*** Supplied entries ***
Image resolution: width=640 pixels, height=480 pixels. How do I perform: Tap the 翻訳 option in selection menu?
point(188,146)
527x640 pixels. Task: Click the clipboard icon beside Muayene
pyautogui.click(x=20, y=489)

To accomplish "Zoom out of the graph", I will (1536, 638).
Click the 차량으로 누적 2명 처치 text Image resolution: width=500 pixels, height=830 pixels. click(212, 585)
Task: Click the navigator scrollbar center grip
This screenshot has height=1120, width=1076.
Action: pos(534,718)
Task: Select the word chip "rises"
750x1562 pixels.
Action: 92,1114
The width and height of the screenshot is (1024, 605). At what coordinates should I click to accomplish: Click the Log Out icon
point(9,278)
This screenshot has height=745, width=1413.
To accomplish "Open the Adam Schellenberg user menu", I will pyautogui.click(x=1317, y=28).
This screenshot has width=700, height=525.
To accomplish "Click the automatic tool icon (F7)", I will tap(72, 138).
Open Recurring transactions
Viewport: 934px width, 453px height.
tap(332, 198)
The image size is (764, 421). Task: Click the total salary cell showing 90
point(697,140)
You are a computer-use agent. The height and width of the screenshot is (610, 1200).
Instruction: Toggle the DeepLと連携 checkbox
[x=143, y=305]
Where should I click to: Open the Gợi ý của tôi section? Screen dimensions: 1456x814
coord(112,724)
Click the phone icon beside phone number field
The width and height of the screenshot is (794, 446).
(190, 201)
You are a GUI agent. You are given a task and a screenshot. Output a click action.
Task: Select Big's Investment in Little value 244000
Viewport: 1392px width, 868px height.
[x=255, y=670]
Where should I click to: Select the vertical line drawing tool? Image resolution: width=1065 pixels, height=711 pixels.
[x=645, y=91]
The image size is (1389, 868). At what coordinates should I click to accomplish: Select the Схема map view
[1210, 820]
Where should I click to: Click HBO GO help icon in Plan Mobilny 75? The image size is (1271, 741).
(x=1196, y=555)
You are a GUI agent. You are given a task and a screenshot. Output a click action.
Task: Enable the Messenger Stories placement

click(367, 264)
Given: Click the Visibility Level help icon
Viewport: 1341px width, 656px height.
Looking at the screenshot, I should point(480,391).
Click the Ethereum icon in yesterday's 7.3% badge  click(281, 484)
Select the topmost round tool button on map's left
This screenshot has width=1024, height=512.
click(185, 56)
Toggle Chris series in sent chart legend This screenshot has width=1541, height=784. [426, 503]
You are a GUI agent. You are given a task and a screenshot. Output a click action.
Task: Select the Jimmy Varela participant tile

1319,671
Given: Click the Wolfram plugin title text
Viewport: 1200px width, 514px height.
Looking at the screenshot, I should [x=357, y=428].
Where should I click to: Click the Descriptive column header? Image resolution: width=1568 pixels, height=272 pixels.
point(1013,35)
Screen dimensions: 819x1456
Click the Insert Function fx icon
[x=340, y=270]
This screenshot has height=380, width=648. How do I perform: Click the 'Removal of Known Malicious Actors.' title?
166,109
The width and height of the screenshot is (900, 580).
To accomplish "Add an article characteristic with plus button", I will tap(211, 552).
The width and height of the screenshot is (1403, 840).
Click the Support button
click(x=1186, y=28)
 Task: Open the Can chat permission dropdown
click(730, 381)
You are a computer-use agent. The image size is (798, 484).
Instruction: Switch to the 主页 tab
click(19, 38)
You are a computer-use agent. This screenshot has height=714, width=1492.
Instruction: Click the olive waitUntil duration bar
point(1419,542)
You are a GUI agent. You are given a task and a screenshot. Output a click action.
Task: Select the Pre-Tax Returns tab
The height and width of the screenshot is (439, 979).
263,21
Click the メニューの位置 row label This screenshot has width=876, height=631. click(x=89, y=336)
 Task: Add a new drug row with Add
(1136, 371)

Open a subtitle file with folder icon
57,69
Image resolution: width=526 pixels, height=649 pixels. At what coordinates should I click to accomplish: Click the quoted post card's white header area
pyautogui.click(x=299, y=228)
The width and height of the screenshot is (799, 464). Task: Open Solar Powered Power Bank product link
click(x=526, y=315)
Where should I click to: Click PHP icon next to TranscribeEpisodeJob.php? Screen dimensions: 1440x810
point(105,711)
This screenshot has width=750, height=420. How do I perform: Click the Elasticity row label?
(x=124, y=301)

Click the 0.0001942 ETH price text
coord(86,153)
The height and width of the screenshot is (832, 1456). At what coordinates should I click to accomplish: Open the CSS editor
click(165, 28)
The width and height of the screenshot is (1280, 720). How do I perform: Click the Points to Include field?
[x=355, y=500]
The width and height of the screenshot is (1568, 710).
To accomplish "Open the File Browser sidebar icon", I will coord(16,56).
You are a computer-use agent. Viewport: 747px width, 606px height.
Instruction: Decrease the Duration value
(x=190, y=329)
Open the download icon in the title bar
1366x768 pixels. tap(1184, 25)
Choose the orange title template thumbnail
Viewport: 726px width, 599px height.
*** End of Supplied entries ***
# Task directions:
Above are the records; reproduce all of them exactly.

# Exercise answer:
Image resolution: width=640 pixels, height=480 pixels. How do I perform: Tap the 翻訳 option in selection menu?
point(188,146)
527x640 pixels. Task: Click the clipboard icon beside Muayene
pyautogui.click(x=20, y=489)

To accomplish "Zoom out of the graph", I will (1536, 638).
Click the 차량으로 누적 2명 처치 text Image resolution: width=500 pixels, height=830 pixels. click(212, 585)
Task: Click the navigator scrollbar center grip
This screenshot has height=1120, width=1076.
Action: pos(534,718)
Task: Select the word chip "rises"
750x1562 pixels.
Action: 92,1114
The width and height of the screenshot is (1024, 605). At what coordinates should I click to accomplish: Click the Log Out icon
point(9,278)
This screenshot has height=745, width=1413.
To accomplish "Open the Adam Schellenberg user menu", I will pyautogui.click(x=1317, y=28).
This screenshot has width=700, height=525.
To accomplish "Click the automatic tool icon (F7)", I will tap(72, 138).
Open Recurring transactions
Viewport: 934px width, 453px height.
tap(332, 198)
The image size is (764, 421). Task: Click the total salary cell showing 90
point(697,140)
You are a computer-use agent. The height and width of the screenshot is (610, 1200).
Instruction: Toggle the DeepLと連携 checkbox
[x=143, y=305]
Where should I click to: Open the Gợi ý của tôi section? Screen dimensions: 1456x814
coord(112,724)
Click the phone icon beside phone number field
The width and height of the screenshot is (794, 446).
(190, 201)
You are a GUI agent. You are given a task and a screenshot. Output a click action.
Task: Select Big's Investment in Little value 244000
Viewport: 1392px width, 868px height.
[x=255, y=670]
Where should I click to: Select the vertical line drawing tool? Image resolution: width=1065 pixels, height=711 pixels.
[x=645, y=91]
The image size is (1389, 868). At what coordinates should I click to accomplish: Select the Схема map view
[1210, 820]
Where should I click to: Click HBO GO help icon in Plan Mobilny 75? The image size is (1271, 741).
(x=1196, y=555)
You are a GUI agent. You are given a task and a screenshot. Output a click action.
Task: Enable the Messenger Stories placement

click(367, 264)
Given: Click the Visibility Level help icon
Viewport: 1341px width, 656px height.
Looking at the screenshot, I should point(480,391).
Click the Ethereum icon in yesterday's 7.3% badge  click(281, 484)
Select the topmost round tool button on map's left
This screenshot has width=1024, height=512.
click(185, 56)
Toggle Chris series in sent chart legend This screenshot has width=1541, height=784. [426, 503]
You are a GUI agent. You are given a task and a screenshot. Output a click action.
Task: Select the Jimmy Varela participant tile

1319,671
Given: Click the Wolfram plugin title text
Viewport: 1200px width, 514px height.
Looking at the screenshot, I should [x=357, y=428].
Where should I click to: Click the Descriptive column header? Image resolution: width=1568 pixels, height=272 pixels.
point(1013,35)
Screen dimensions: 819x1456
Click the Insert Function fx icon
[x=340, y=270]
This screenshot has height=380, width=648. How do I perform: Click the 'Removal of Known Malicious Actors.' title?
166,109
The width and height of the screenshot is (900, 580).
To accomplish "Add an article characteristic with plus button", I will tap(211, 552).
The width and height of the screenshot is (1403, 840).
Click the Support button
click(x=1186, y=28)
 Task: Open the Can chat permission dropdown
click(730, 381)
You are a computer-use agent. The image size is (798, 484).
Instruction: Switch to the 主页 tab
click(19, 38)
You are a computer-use agent. This screenshot has height=714, width=1492.
Instruction: Click the olive waitUntil duration bar
point(1419,542)
You are a GUI agent. You are given a task and a screenshot. Output a click action.
Task: Select the Pre-Tax Returns tab
The height and width of the screenshot is (439, 979).
263,21
Click the メニューの位置 row label This screenshot has width=876, height=631. click(x=89, y=336)
 Task: Add a new drug row with Add
(1136, 371)

Open a subtitle file with folder icon
57,69
Image resolution: width=526 pixels, height=649 pixels. At what coordinates should I click to accomplish: Click the quoted post card's white header area
pyautogui.click(x=299, y=228)
The width and height of the screenshot is (799, 464). Task: Open Solar Powered Power Bank product link
click(x=526, y=315)
Where should I click to: Click PHP icon next to TranscribeEpisodeJob.php? Screen dimensions: 1440x810
point(105,711)
This screenshot has width=750, height=420. How do I perform: Click the Elasticity row label?
(x=124, y=301)

Click the 0.0001942 ETH price text
coord(86,153)
The height and width of the screenshot is (832, 1456). At what coordinates should I click to accomplish: Open the CSS editor
click(165, 28)
The width and height of the screenshot is (1280, 720). How do I perform: Click the Points to Include field?
[x=355, y=500]
The width and height of the screenshot is (1568, 710).
To accomplish "Open the File Browser sidebar icon", I will coord(16,56).
You are a computer-use agent. Viewport: 747px width, 606px height.
Instruction: Decrease the Duration value
(x=190, y=329)
Open the download icon in the title bar
1366x768 pixels. tap(1184, 25)
Choose the orange title template thumbnail
Viewport: 726px width, 599px height.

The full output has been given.